A Lighthouse That Guides
Participants in this endeavor are working together to identify the skills and competencies needed to solve problems using evolving GIS technologies and spatial data. The goal is to create an updated GIS curriculum that can be adapted to meet different educational needs and evolve with a constantly changing world.
Most GIScience programs in the United States—and, indeed, around the globe—are guided by a core curriculum that was developed in the 1990s. Led by the National Center for Geographic Information and Analysis, this core curriculum has been incredibly beneficial to GIS instruction because it aligned learning outcomes and minimized duplication efforts when refreshing curricula.
Modernizing this curriculum gives GIScience educators an opportunity to step back and think broadly about what essential concepts, pedagogical models, and learning outcomes students need to experience given shifts in technology, data, and society. An updated curriculum can be a lighthouse that guides instructors, researchers, and practitioners as they work to solve the world’s problems and educate the next generation of GIS developers and users.

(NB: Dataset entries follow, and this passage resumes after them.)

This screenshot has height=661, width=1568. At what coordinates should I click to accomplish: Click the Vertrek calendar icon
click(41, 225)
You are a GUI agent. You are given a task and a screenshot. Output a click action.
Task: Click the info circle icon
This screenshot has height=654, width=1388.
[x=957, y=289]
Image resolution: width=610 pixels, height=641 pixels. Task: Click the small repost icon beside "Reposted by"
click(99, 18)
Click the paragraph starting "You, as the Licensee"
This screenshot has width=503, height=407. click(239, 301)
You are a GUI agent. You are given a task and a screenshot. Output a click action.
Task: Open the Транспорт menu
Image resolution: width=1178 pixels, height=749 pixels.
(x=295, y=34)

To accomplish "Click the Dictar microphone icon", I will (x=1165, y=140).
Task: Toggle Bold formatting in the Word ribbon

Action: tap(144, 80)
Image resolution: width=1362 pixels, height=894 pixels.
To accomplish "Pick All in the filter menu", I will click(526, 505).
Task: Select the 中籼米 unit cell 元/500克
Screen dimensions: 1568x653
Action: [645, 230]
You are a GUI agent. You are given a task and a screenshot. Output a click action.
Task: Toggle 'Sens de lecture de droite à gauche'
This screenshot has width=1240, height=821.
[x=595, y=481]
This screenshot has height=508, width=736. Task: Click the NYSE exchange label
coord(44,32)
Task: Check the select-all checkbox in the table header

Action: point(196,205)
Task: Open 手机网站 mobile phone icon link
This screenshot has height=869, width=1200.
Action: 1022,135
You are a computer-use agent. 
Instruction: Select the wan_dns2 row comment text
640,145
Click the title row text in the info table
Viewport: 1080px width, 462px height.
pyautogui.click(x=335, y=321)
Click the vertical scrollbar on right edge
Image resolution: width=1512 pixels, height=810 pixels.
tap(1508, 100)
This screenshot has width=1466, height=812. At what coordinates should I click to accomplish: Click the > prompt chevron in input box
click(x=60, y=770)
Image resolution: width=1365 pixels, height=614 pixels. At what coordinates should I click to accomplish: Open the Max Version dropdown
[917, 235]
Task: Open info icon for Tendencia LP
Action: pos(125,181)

Integrating the Community’s Voice
Reenvisioning core GIScience curricula is something that should involve the entire GIS community. The team working on this held several listening sessions and workshops with GIS professionals and academics over the past year. Many of these events happened at key GIS conferences, including meetings convened by the University Consortium for Geographic Information Science, the 2024 Esri User Conference, and the Association of American Geographers’ annual meeting. Here are some ideas that came out of those meetings:
- GIS training needs to be focused on solutions. Experts in the field have indicated that what separates a GIScientist from a data scientist who works with geographic data is the ability to ask and answer geographic questions. An impactful GIScience curriculum needs to train students to implement a geographic approach, which includes asking spatial questions, leveraging the most advanced spatial data technology, and deploying outputs as solutions that can support decision-making. Geographers have long been leaders in taking an interdisciplinary approach to understanding the world. Advancing GIScience curricula means leaning into systems thinking, problem-solving, and other interdisciplinary methods of learning and doing.
- Ethics must be central. The GIS community has clearly indicated that ethics cannot be an afterthought or even an add-on component to courses. An evolved GIScience curriculum must put ethics, equity, and empathy at the center of its teachings. Lessons should show students how to ethically employ data and analysis, ensure equity among data and teams, and recognize that the use of GIS can both challenge and reinforce biases. Additionally, lessons in ethics need to be developed with input from groups that have typically been excluded.
- GIS users need to learn to design workflows to solve problems. Fundamental GIScience concepts remain important, and students will need to continue learning about raster and vector data models. But deep knowledge of GIS fundamentals is no longer required to use the software, so educators should rethink the order in which courses introduce GIS concepts and skills. Workflow design should move up in GIScience education. Students can now first learn how to develop GIS workflows that answer questions or solve problems, and this can be used to deepen students’ understanding of GIS tools and concepts. Teaching students how to design a workflow early in their GIS education also opens the door for them to learn programming skills, enabling them to automate data processing, conduct advanced analysis, and use new visualization techniques to communicate their findings. These skills are transferable across domains and allow GIS students to build expertise and effectively apply their knowledge and creativity.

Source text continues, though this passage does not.